# Quoted passage

• • • • •

Today is the last chance for the new Victorian Premier Ted Baillieu to do the right thing by the state’s workers and declare Christmas Day a public holiday.

Victoria’s two houses of Parliament will sit today for the first time since the state election, and Mr Baillieu should make a gesture of goodwill to workers by gazetting the public holiday, say unions.

ACTU President Ged Kearney said it was disappointing Mr Baillieu had so far ignored calls to fix an issue which will affect thousands of Victorians who are rostered to work on Saturday December 25.

Because Christmas Day is on a Saturday, the Victorian Government has declared the following Monday as a substitute public holiday.

But this means that workers rostered on to work on 25 December (and on Boxing Day) will not have right to refuse to work for family or religious reasons and will not receive public holiday penalty rates as compensation for being apart from their family and friends on Christmas Day.

Thousands of workers in hospitals and nursing homes, shops and hotels, public transport, security and other industries which operate around the clock will receive only the normal Saturday rate of pay on Christmas Day.

“The sitting of Parliament today provides Mr Baillieu with the perfect opportunity to do the right thing by proclaiming Christmas Day as a public holiday for those who have to work on it,” Ms Kearney said.

“We welcome the fact that an additional public holiday has been declared the following Monday, but that is no help for workers who are rostered on the Saturday.

“If Ted Baillieu is genuinely concerned about Victorian workers he should announce this change today.”

Ms Kearney said the South Australian Government had also so far failed to make Christmas Day a public holiday, but the governments of the Australian Capital Territory and the Northern Territory have made the change after the issue was brought to their attention by the ACTU.

• • • • •

# Data for analysis
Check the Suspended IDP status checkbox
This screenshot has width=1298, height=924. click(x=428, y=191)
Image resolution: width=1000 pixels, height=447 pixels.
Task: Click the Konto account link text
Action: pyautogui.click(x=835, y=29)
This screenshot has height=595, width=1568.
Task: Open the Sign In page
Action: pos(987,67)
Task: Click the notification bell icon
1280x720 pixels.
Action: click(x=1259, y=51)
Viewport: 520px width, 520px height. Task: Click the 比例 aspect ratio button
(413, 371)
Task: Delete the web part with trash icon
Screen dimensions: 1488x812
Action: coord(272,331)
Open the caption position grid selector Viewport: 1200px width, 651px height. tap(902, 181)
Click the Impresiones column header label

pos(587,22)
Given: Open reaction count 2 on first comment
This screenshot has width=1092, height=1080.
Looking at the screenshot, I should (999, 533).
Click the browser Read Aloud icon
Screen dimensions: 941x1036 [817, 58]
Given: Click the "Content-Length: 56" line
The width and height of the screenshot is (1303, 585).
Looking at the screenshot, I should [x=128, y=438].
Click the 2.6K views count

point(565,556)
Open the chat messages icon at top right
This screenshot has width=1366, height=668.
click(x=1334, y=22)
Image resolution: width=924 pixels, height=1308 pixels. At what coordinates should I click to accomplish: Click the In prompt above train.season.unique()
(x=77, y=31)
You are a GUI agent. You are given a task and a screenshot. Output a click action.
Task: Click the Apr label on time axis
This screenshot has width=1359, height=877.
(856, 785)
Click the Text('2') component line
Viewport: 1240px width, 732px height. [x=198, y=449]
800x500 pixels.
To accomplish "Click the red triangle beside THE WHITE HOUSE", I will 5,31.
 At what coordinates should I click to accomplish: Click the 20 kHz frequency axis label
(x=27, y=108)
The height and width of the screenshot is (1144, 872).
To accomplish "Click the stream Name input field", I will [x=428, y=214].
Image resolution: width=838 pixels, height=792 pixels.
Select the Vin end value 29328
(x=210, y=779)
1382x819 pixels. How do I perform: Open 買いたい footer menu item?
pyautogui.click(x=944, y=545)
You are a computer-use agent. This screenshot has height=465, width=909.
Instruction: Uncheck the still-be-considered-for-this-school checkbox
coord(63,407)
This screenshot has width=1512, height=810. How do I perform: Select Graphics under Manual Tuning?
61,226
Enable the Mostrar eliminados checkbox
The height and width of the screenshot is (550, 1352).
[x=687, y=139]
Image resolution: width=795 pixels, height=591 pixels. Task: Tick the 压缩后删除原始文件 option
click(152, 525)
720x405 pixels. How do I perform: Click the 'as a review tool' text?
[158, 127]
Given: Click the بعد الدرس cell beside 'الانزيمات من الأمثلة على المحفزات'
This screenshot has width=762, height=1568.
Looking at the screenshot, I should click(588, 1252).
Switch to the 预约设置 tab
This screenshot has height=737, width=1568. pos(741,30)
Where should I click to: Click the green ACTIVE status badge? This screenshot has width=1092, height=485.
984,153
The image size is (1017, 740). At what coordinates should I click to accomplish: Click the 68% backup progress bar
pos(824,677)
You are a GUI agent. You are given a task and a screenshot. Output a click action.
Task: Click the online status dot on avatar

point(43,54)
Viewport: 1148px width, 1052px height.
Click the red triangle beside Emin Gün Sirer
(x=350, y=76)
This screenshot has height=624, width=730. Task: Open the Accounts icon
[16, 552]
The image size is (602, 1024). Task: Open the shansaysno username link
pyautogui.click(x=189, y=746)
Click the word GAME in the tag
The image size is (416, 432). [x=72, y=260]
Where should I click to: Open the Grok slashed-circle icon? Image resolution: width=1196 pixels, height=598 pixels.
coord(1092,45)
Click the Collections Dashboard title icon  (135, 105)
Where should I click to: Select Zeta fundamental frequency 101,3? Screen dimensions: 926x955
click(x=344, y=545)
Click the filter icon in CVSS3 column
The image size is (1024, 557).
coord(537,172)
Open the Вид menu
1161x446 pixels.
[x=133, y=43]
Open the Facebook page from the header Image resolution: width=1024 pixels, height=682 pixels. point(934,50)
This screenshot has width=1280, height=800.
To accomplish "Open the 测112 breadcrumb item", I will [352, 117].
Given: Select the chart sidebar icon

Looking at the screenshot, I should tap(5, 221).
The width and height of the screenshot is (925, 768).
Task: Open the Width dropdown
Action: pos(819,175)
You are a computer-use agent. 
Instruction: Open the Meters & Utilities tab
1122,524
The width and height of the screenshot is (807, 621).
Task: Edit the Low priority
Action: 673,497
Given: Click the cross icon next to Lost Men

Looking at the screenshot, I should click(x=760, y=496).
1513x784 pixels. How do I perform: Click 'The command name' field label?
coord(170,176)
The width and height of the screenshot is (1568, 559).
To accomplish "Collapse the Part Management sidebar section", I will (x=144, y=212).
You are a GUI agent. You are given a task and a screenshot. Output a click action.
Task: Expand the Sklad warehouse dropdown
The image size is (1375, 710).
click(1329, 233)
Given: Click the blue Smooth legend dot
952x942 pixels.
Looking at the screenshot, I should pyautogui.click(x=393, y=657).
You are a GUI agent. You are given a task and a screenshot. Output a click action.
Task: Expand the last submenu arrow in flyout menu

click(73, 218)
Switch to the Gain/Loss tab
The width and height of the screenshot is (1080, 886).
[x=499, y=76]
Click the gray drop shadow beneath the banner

• • • • •

# Exercise brief
Please say whether each statement agrees with the Christmas Day article, answering yes or no and quoting the deciding words: 1. Victoria has made the Monday after Christmas a substitute public holiday. 2. South Australia has made Christmas Day a public holiday. 3. Many workers will get only the normal Saturday rate of pay on Christmas Day. The listing has no connection to the Christmas Day article.

# Reply to the exercise
1. Yes: "the Victorian Government has declared the following Monday as a substitute public holiday."
2. No: "the South Australian Government had also so far failed to make Christmas Day a public holiday"
3. Yes: "will receive only the normal Saturday rate of pay on Christmas Day."